Tolong terjemahkan kalimat berikut dari teks tentang sejarah Confucianisme di bawah ke dalam bahasa Inggris: "Dua kali dalam setahun, para pembesar daerah harus melakukan kebaktian di Kuil Confucius atas nama kaisar."

* **KUTIPAN TEKS**
╔══
Pada masa Dinasti Ch’in (221-207 SM) bencana paling besar dialami oleh Confusianisme karena adanya larangan dari kaisar yang berkuasa. Sebaliknya, pada zaman Dinasti Han (206-220 SM) justru Confucianisme berkembang pesat & menjadi ideologi negara. Pada zaman Dinasti Sung, Confucianisme mengalami pembaharuan-pembaharuan yang dilakukan oleh para pemikir zaman itu seperti Chi Shi (1130-1220). Ia juga berhasil meluncurkan ajaran barunya yang disebut Neo-Confucianisme atau Confucianisme baru. Sejak zaman Dinasti Han, Confucianisme dijadikan agama negara dalam bentuk pemujaan langit. Banyak bangunan suci yang didirikan & disebut altar langit. Confucius dipuja-puja dalam kuil yang didirikan di setiap distrik di seluruh kerajaan. Dua kali dalam setahun, para pembesar daerah harus melakukan kebaktian di Kuil Confucius atas nama kaisar.
╚══
Entri tentang pencarian kata dan elemen:
╔══
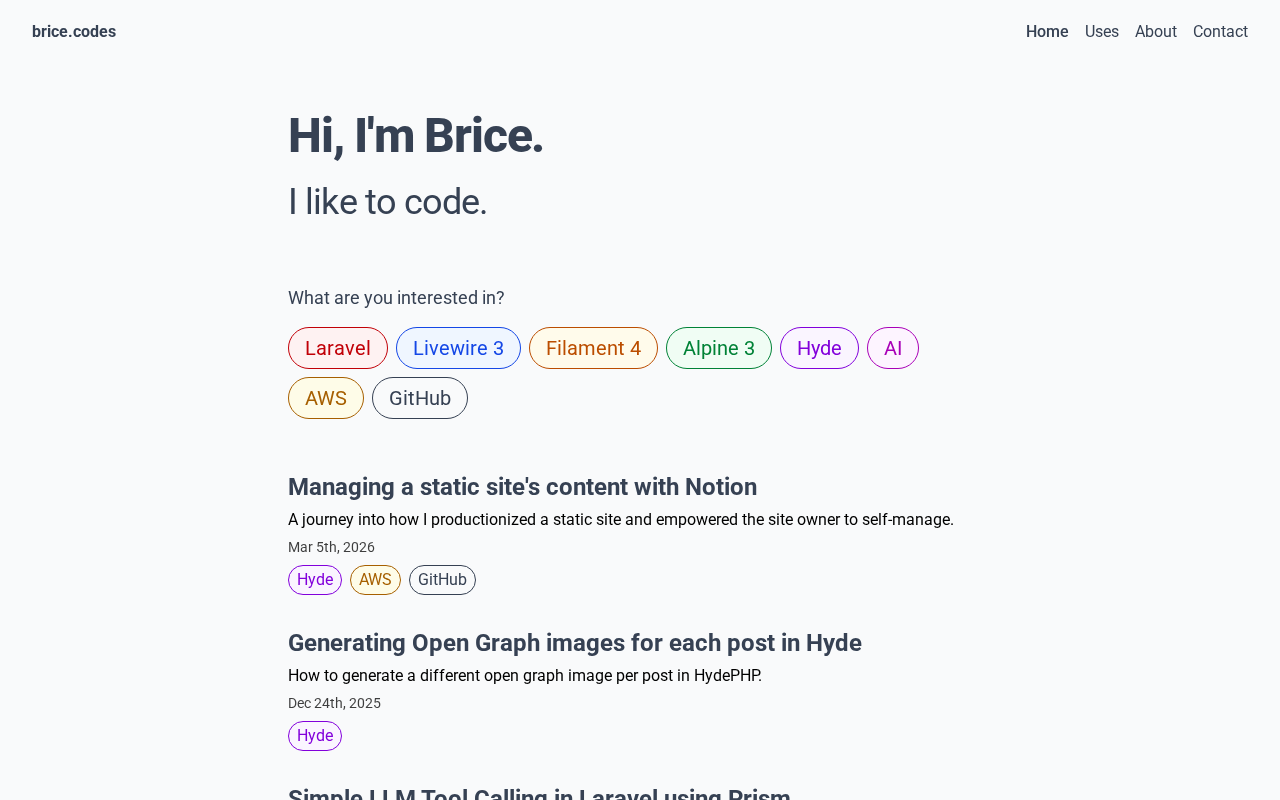Open the Contact page link
1280x800 pixels.
point(1220,32)
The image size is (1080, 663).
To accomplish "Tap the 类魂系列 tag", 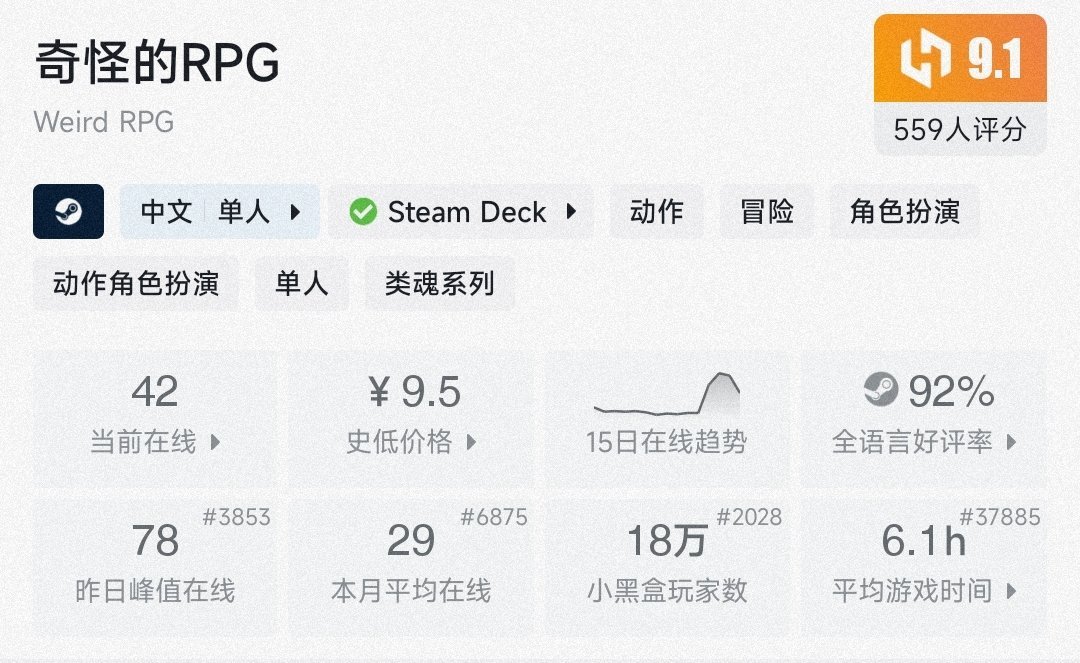I will coord(440,283).
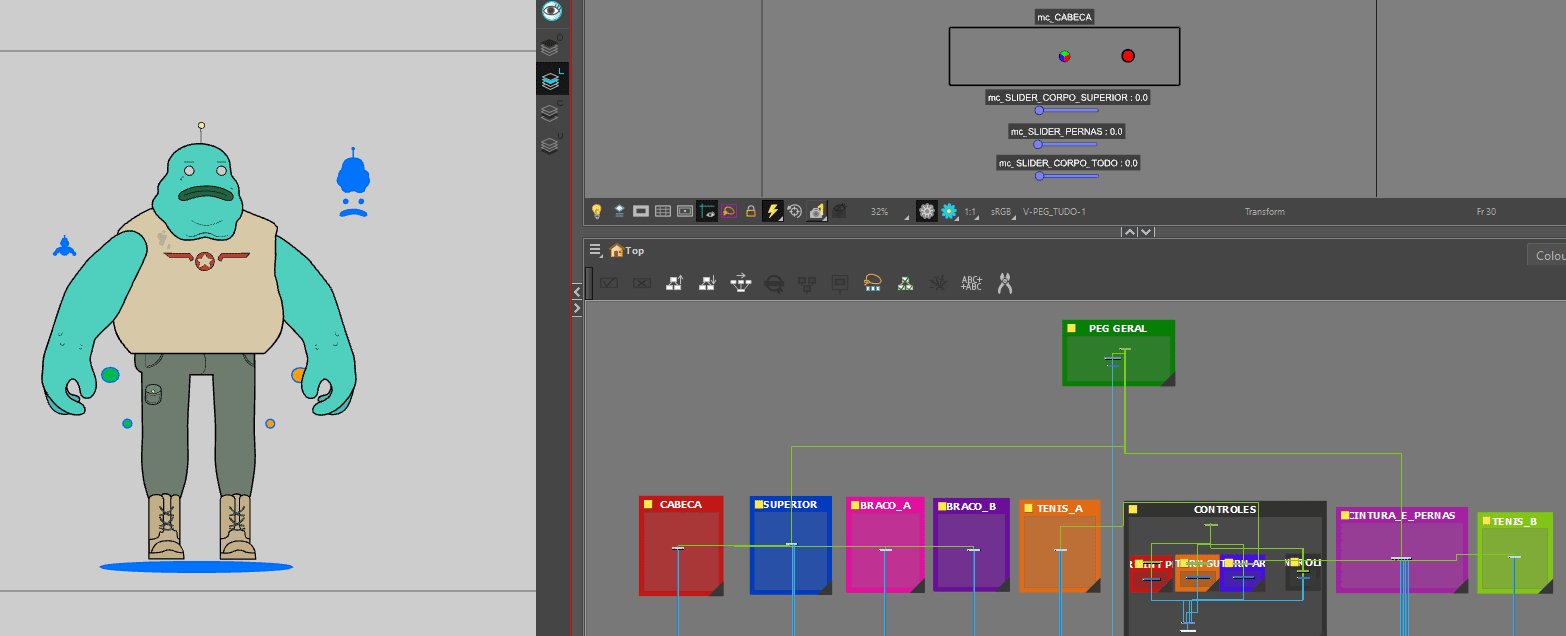Open the Node View hamburger menu
Image resolution: width=1566 pixels, height=636 pixels.
point(595,250)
╚══
* **JAWABAN LATIHAN**
Twice a year, the regional officials had to hold worship services at the Temple of Confucius on behalf of the emperor.